I am staying for a few days on a Southern mountain. On the north side of the camp site a little stream flows by, breaking first in a small waterfall just steps away from the path that leads me to it. Someone--the previous tenant, I imagine--left two bottles of liquid soap beside the stream, and that makes me realize that it's the perfect place to bathe and so I do just that, usually once in the dusk of early morning and again in the dusk of nightfall, washing myself in the chill water of the mountain stream. I scrub with goat's-milk soap, pour stream water over my hair, and brush my teeth there too, although for that, I use drinking water I carried down from camp. By the time I am finished there is no sign I have been there, the water flows so quickly and scrubs itself clean so thoroughly. On the second day, and every day after that, I am joined by a large crawfish who slowly negotiates the slippery rocks across the stream from me. I am leery of him at first, but later think that he will likely avoid me--you don't get to be that big as a crawfish, I reason, without figuring out to stay away from what might eat you. Buck comes to stand beside me while I bathe and we watch the creature together. Its mossy reticulated tail splays out like feathers making it look, for all it is Earth-bound and water-bound, as though it is still perfectly capable of flight.

2.
In late March I wrote about sitting on a flat rock beside the river, wrote about sitting there with a friend in the hot spring sun. When I wrote about it the sun was still low and cool in the sky, the river rocks were still draped with ice, and the friend existed mostly as a hope in my imagination and in reality, several hundred miles away. But last weekend that friend and I--lovers now--held hands as we walked down to that same spot where I had imagined us a season ago and stood on the rocks where the river bends itself alongside the road. By now the water is slower and diminished: like much of the rest of the country, we're hard in a drought this year.
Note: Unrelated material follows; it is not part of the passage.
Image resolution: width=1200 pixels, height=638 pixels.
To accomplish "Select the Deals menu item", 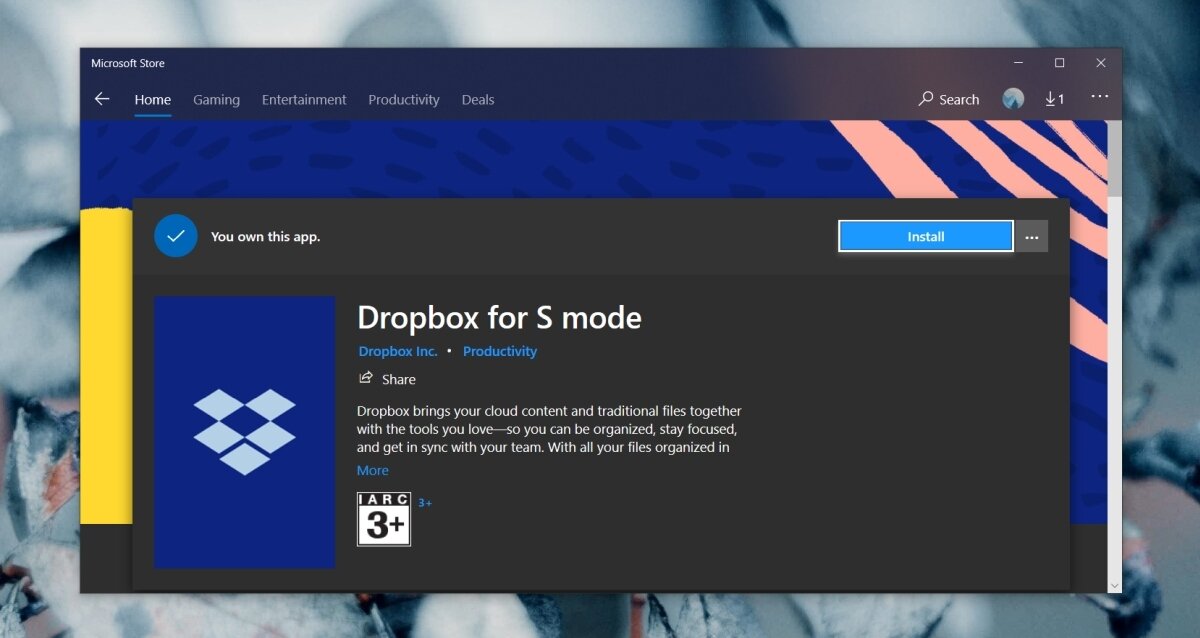I will tap(477, 99).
The dog was with us, and he waded in the shallow water while Buck turned over rocks and examined their undersides for mayfly nymphs, the sign, he says, of a healthy stream. The rocks were squirming with them, the stream is healthy despite the drought, and along the banks the wild roses and the chokecherries rioted: life, they insisted, life. We walked back up and stood on the bridge, looking down at the water to see if any fish were lazing there. We saw one, and then crossed to the other side. There were no fish there, but resting on the river bottom was the bleached exoskeleton of a large crawfish, looking impossibly calcified, white and annealed, perfectly preserved. It was that or it was a trick of the light, but we both saw it, and spent a long time staring down at it as at a relic from another time, as though we were contemplating the bones of some drowned saint, or the ossified proof of an earlier holy moment that had passed between the two of us.

3.
On the last morning we spent on the mountain, I sat drinking coffee as the sun began, belatedly, to break over the hill; and I saw that first its light, and then the shapes of the trees, and finally the whole rest of the sky itself, were reflecting in my coffee cup. I began to scry, swirling the coffee first this way and then that way. It's a subtle art, scrying, and something I want to be good at but understand only imperfectly. Here is what I saw: first alliums appeared, and although I do not know what they mean, I do know that the next garden I plant, alliums will be the first thing I plant. When the alliums disappeared the body of a crab emerged, and after a moment I thought it was an allusion to the month of July, season and home of the zodiac crab. Again, I do not know what it means, but think to myself that by summer's end I will know, given the way that lately, things just seem to need a little time in order to wiggle out from the imagination and begin drawing their first breaths in the inhabited world.